Dataset entries
-- Opening Marker --

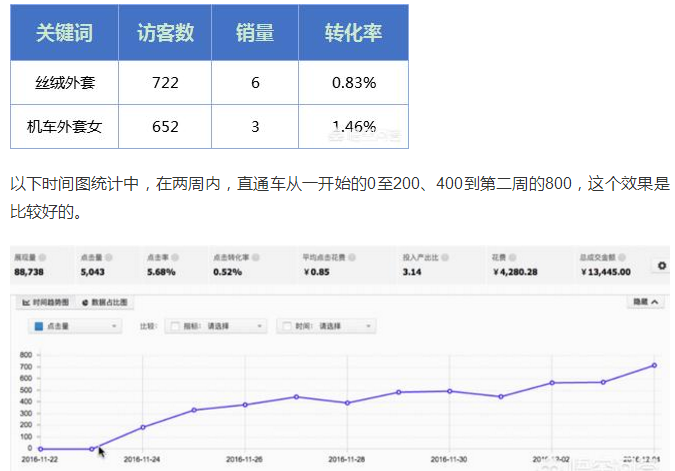The height and width of the screenshot is (471, 675).
Task: Switch to 数据占比图 tab
Action: (108, 301)
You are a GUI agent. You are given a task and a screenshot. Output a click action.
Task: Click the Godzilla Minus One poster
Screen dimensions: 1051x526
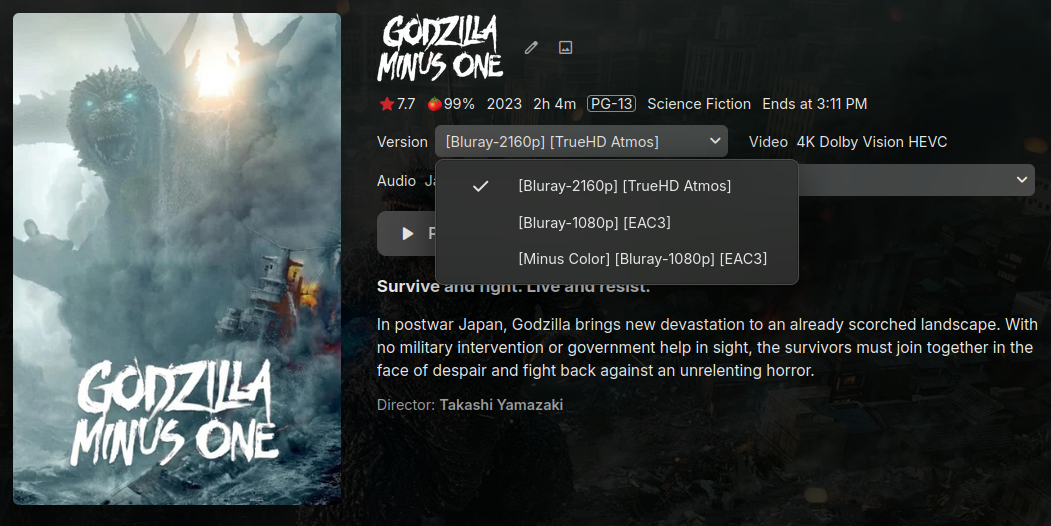click(x=177, y=259)
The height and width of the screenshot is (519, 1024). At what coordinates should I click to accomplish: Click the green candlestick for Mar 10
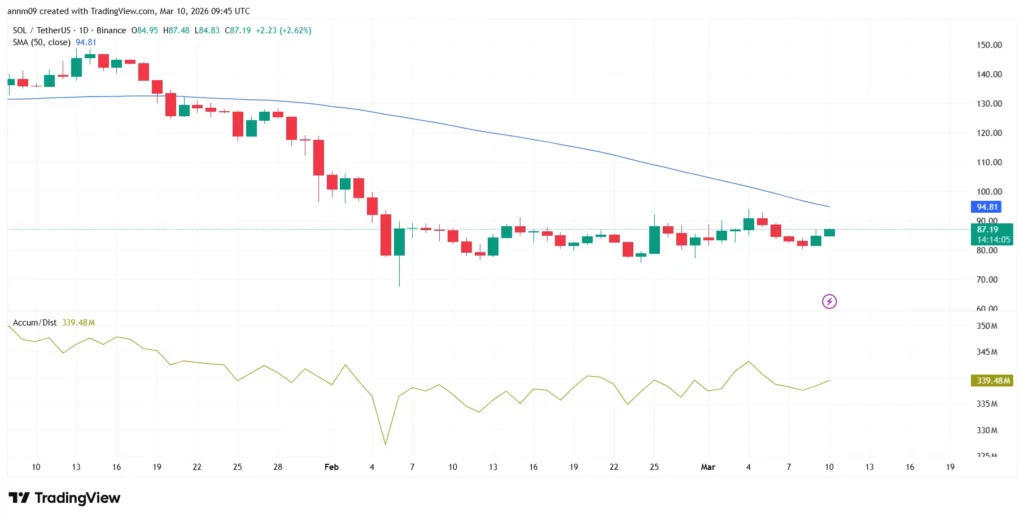pos(829,232)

-- Closing Marker --

● **Your goal**
The expected output is the exact run of lines from the one containing "Task: Click the Godzilla Minus One poster" through the final line of the data above, both ends included, with no pictures.

● **Answer box**
Task: Click the Godzilla Minus One poster
Screen dimensions: 1051x526
click(x=177, y=259)
The height and width of the screenshot is (519, 1024). At what coordinates should I click to accomplish: Click the green candlestick for Mar 10
pos(829,232)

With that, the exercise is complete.